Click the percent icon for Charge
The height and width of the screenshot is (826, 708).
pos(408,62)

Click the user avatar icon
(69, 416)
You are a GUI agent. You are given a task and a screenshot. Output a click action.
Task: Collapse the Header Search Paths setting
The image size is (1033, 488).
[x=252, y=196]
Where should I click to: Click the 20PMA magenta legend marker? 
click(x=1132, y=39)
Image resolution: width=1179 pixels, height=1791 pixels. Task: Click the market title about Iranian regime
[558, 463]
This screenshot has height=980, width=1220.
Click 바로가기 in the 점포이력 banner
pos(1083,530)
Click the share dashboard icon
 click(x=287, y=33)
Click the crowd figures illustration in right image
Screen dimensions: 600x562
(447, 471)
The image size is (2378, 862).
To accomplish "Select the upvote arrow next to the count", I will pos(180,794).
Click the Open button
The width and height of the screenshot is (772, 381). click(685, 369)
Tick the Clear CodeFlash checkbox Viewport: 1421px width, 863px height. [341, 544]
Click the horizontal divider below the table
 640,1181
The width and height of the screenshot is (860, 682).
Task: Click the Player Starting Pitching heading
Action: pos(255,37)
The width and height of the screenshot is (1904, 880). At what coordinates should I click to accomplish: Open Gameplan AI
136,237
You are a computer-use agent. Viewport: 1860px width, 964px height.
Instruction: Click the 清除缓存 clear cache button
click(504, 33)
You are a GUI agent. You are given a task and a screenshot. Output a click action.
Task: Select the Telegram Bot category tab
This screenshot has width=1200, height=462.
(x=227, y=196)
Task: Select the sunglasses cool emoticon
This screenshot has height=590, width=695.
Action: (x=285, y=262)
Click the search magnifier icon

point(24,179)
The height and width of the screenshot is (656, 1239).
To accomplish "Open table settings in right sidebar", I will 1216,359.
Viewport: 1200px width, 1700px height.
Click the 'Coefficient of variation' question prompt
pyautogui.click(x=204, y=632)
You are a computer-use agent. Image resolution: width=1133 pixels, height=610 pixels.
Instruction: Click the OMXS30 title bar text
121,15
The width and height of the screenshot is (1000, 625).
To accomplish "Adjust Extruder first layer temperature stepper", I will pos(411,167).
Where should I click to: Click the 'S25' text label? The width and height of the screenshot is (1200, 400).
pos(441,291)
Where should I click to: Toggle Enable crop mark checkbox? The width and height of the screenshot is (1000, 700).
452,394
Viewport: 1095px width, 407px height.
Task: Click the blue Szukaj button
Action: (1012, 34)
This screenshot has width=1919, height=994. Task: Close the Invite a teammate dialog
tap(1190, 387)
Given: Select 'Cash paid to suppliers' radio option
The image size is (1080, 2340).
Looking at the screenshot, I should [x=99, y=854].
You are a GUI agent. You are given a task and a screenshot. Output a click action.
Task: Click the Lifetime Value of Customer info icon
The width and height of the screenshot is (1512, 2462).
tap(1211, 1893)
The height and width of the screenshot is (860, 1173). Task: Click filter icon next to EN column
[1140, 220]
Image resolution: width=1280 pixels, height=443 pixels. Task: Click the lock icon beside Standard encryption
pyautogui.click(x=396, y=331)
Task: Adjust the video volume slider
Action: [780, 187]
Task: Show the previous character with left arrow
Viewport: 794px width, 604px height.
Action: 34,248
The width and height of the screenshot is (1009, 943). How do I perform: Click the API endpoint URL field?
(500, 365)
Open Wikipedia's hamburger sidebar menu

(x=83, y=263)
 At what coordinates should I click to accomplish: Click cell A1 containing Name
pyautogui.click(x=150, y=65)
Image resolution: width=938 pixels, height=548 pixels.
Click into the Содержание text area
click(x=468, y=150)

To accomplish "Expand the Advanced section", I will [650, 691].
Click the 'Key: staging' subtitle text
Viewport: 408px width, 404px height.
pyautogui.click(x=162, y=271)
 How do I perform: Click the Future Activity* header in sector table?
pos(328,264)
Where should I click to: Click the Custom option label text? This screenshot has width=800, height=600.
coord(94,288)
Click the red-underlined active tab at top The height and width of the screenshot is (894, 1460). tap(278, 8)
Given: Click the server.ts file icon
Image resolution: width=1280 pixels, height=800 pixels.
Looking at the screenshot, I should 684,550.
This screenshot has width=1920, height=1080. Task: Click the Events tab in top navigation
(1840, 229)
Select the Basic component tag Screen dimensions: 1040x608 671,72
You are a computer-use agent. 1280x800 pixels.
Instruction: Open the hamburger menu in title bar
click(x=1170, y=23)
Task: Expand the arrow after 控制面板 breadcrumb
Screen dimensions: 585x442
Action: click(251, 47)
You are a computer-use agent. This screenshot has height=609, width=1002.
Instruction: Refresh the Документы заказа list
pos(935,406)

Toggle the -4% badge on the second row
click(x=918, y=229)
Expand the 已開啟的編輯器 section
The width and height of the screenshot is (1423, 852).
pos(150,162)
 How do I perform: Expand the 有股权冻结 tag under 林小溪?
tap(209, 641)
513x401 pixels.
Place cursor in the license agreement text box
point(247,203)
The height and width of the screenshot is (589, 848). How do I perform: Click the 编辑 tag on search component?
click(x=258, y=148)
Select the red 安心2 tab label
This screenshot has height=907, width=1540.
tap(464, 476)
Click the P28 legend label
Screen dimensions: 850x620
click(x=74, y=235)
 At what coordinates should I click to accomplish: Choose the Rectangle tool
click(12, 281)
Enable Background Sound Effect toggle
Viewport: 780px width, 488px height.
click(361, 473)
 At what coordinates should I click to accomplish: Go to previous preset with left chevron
———
Beginning with the line that contains "Screen dimensions: 585x442", repeat every line through the end of the records and nothing more.

Screen dimensions: 585x442
Action: click(251, 47)
You are a computer-use agent. This screenshot has height=609, width=1002.
Instruction: Refresh the Документы заказа list
pos(935,406)

Toggle the -4% badge on the second row
click(x=918, y=229)
Expand the 已開啟的編輯器 section
The width and height of the screenshot is (1423, 852).
pos(150,162)
 How do I perform: Expand the 有股权冻结 tag under 林小溪?
tap(209, 641)
513x401 pixels.
Place cursor in the license agreement text box
point(247,203)
The height and width of the screenshot is (589, 848). How do I perform: Click the 编辑 tag on search component?
click(x=258, y=148)
Select the red 安心2 tab label
This screenshot has height=907, width=1540.
tap(464, 476)
Click the P28 legend label
Screen dimensions: 850x620
click(x=74, y=235)
 At what coordinates should I click to accomplish: Choose the Rectangle tool
click(12, 281)
Enable Background Sound Effect toggle
Viewport: 780px width, 488px height.
click(361, 473)
 At what coordinates should I click to accomplish: Go to previous preset with left chevron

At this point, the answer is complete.